While PoW relies only on miners’ efforts, PoS compels network participants to “stake,” or lock up, their crypto assets in exchange for becoming blockchain validators. Validators are chosen at random by the network to verify the blockchain. Instead of mining, “validators” validate the network with their “stake,” akin to a PoW miner.
Downtime and duplicate signing are two things that the PoS network would rather not have. To penalize poor players, PoS uses a “slashing” system. Invalid blocks, inactivity on the network, and failure to sign transactions may result in the “slashing” of validators’ stakes.
Tradeoffs between PoW and PoS
PoS networks consume far less energy than PoW networks since there aren’t as many computers “trying” to solve a cryptographic issue simultaneously and using a significant amount of power. According to some, PoS’s reduced energy needs for agreement are a positive aspect of the protocol. To top it off, since PoS networks don’t need many computers to attain consensus, they may potentially process transactions at a greater rate.
Despite this, there are several drawbacks to PoS. In general, cryptocurrencies are marketed as “decentralized. Yet, networks that employ PoS consensus algorithms are drawn into a process that grows away from any real decentralization.
In a proof-of-stake system, the more coins you own, the more sway you have in voting, and those who own coins are also the ones who stake them to earn more. By increasing their staking amount, they can continue to grow their power over time forever, as they don’t have to invest resources to stake coins. In other words, a network’s dominance tends to lead to further domination.
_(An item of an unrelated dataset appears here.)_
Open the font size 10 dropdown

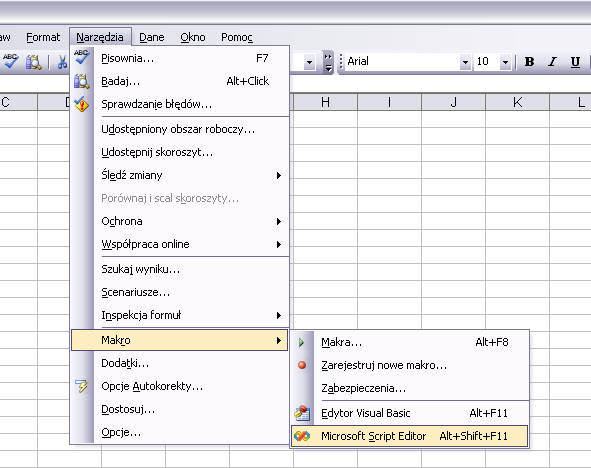(x=505, y=62)
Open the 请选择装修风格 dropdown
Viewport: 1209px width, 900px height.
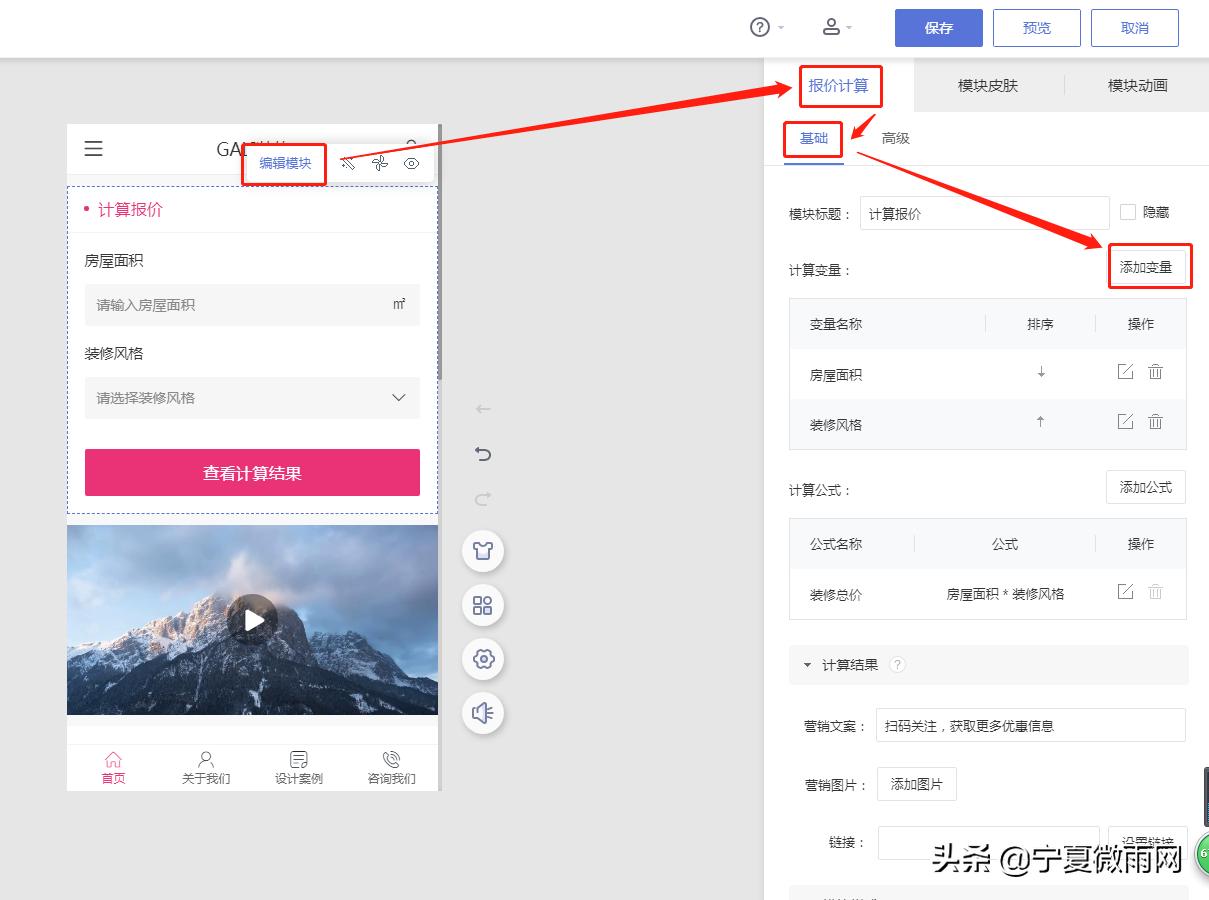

Consequently, the management of PoS networks mimics the administration of a centralized enterprise rather than a decentralized currency. The existing fiat system may be compared to an unelected corporate board in terms of monetary networks.
PoS networks, like PoW networks, have their own set of technical issues. However, when compared to PoS, the PoW methodology only takes around 100 lines.
“Excessive duplicate transactions” are to blame for the Solana network’s frequent outages, the most recent of which lasted almost 48 hours. Furthermore, for a Solana validator to operate, it must be housed in a data center, affecting network speed while impeding security. Although PoS networks do not prioritize throughput, they exploit high throughput to set themselves apart from the competition (Solana vs Cardano). This means that decentralization and security are sacrificed in favor of speed in PoS networks.
The popularity of crypto is currently exceeding the adoption of the internet. However, for “Crypto” to thrive, it must be linked to the money and financial markets.
PoW is more secure, decentralized, and battle-tested than PoS, using more energy. The inherent and considerable costs between the two consensus processes should be considered by policymakers debating whether or not to outlaw PoW or believe that PoS can easily replace it.
Distinct cryptocurrency networks have varying degrees of decentralization and trust. Each network serves a different purpose for its users. The decentralization, efficiency, and security of a cryptocurrency network are directly correlated to the consensus technique.